------ EXERCISE MATERIALS ------

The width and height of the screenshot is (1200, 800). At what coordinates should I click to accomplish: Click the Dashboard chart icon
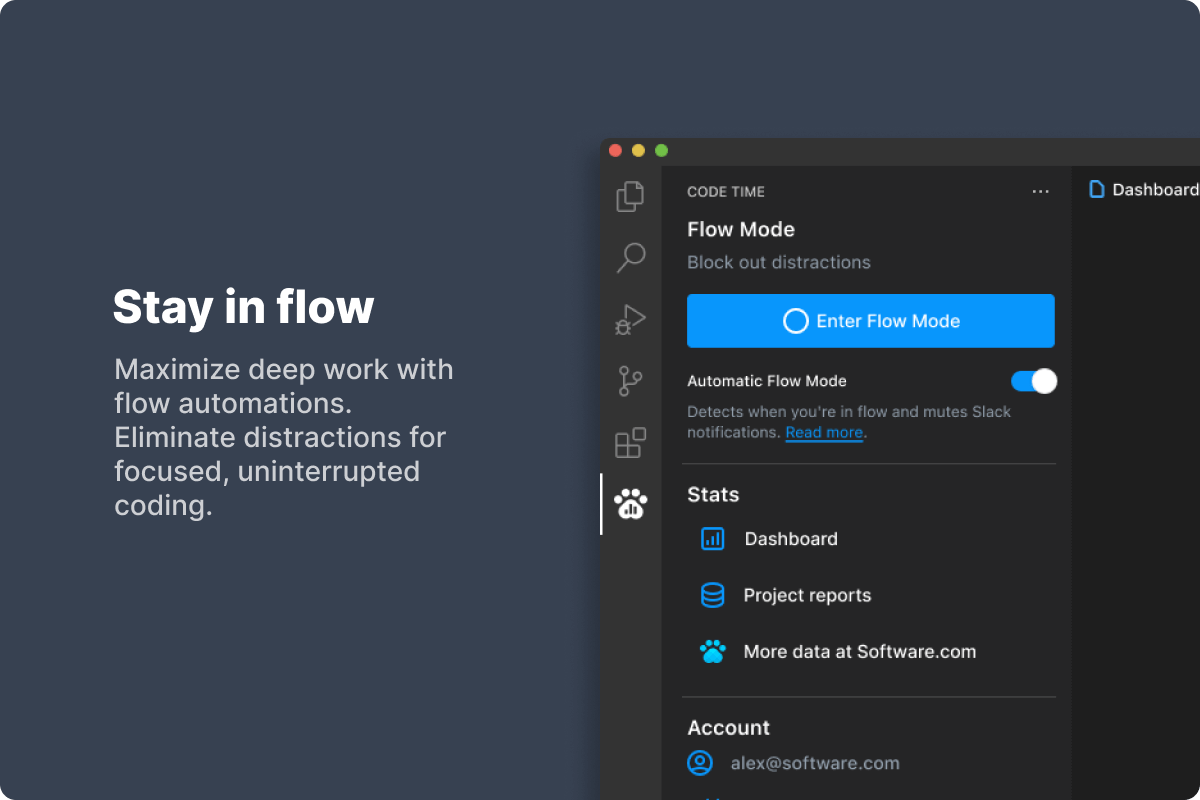coord(712,539)
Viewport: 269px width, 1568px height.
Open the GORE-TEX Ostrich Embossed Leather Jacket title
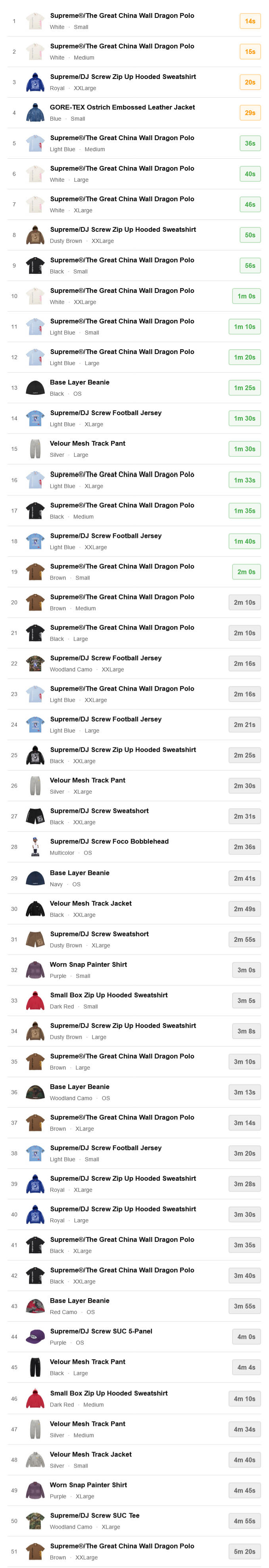point(122,107)
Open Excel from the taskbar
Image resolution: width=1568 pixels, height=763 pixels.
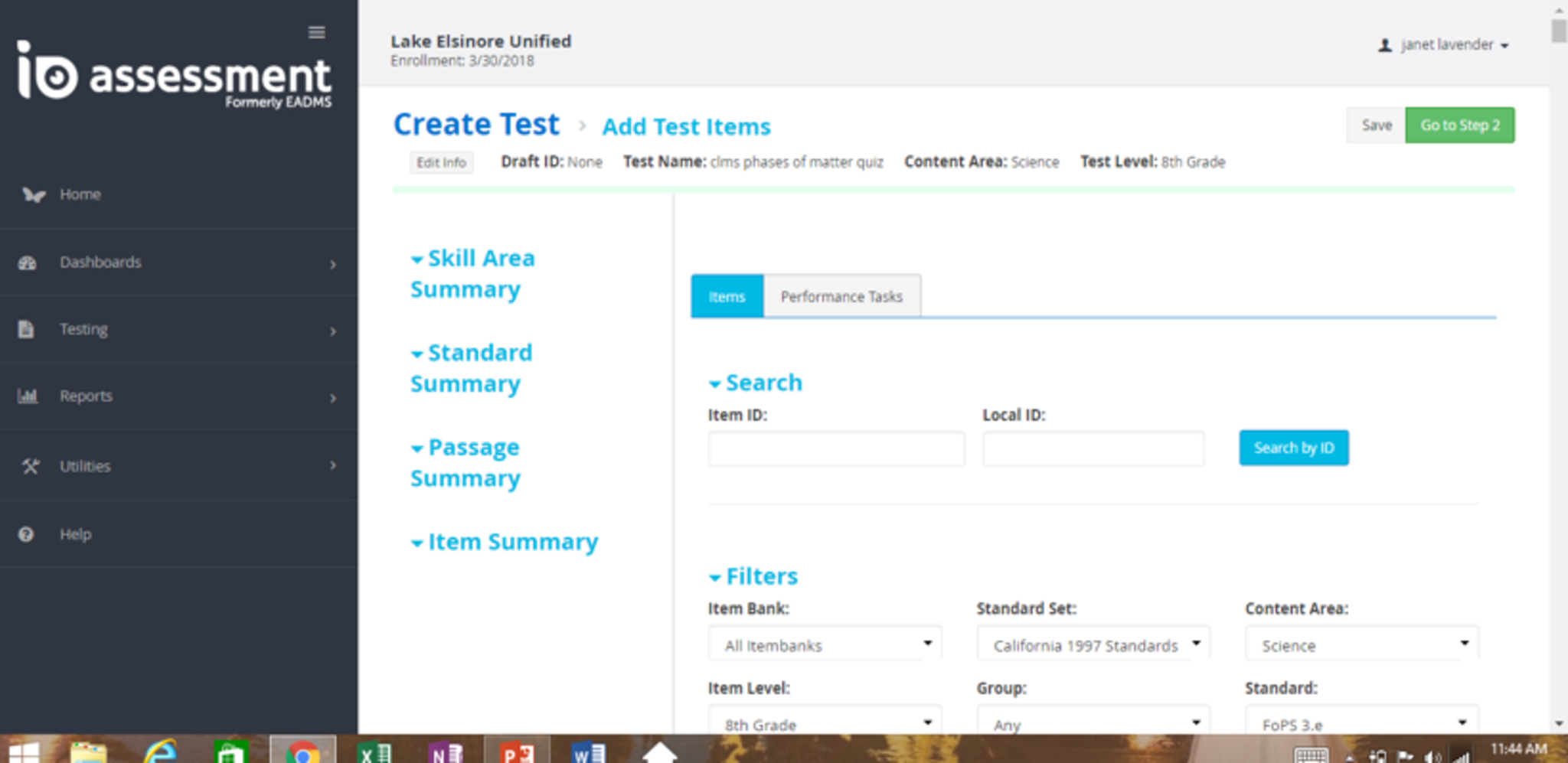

------

> [AIM OF THE TASK]: Express the records above as a JSON list of strings, one string per line, leaving out blank lines and the pictures.

> [EXERCISE RESULT]:
[
  "The width and height of the screenshot is (1200, 800). At what coordinates should I click to accomplish: Click the Dashboard chart icon",
  "coord(712,539)",
  "Viewport: 269px width, 1568px height.",
  "Open the GORE-TEX Ostrich Embossed Leather Jacket title",
  "point(122,107)",
  "Open Excel from the taskbar",
  "Image resolution: width=1568 pixels, height=763 pixels."
]